Effetti dell’attività fisica in un soggetto sedentario dismetabolico, affetto da sindrome di Turner

Autore: Passalia A1, Biancalana V1, Sudano M2, Turchi F2, Fedrighelli G2, Andreani M2, Stocchi V1 - 1Dipartimento di Scienze Biomolecolari, Scuola di Scienze Motorie, Sezione Scienze Motorie e della Salute, Urbino (PU); 2Servizio Integrato Territoriale (SIT) Struttura Dipartimentale Complessa di Endocrinologia e Diabetologia, Area Vasta n. 1, Urbino (PU)

È descritto il caso di una 24enne affetta da sindrome di Turner e quadro dismetabolico, con stile di vita scorretto.
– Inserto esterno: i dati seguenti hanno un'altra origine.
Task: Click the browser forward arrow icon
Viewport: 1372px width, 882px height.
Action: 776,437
Effetti dell’attività fisica in un soggetto sedentario dismetabolico, affetto da sindrome di Turner

La necessità di contrastare la sedentarietà ha consentito di verificare l’impatto benefico di un percorso educativo associato a uno sportello di counseling sull’esercizio fisico, con incontri a cadenza mensile, per una durata di 18 mesi, in linea con precedenti osservazioni in termini di miglioramento dei parametri antropometrici ed ematochimici. Il follow-up articolato della paziente mette anche in evidenza le difficoltà pratiche in cui si imbattono le équipe diabetologiche, in particolare nel fornire motivazioni e incentivi convincenti a cambiare stile di vita, soprattutto per quanto riguarda l’incremento dell’attività fisica.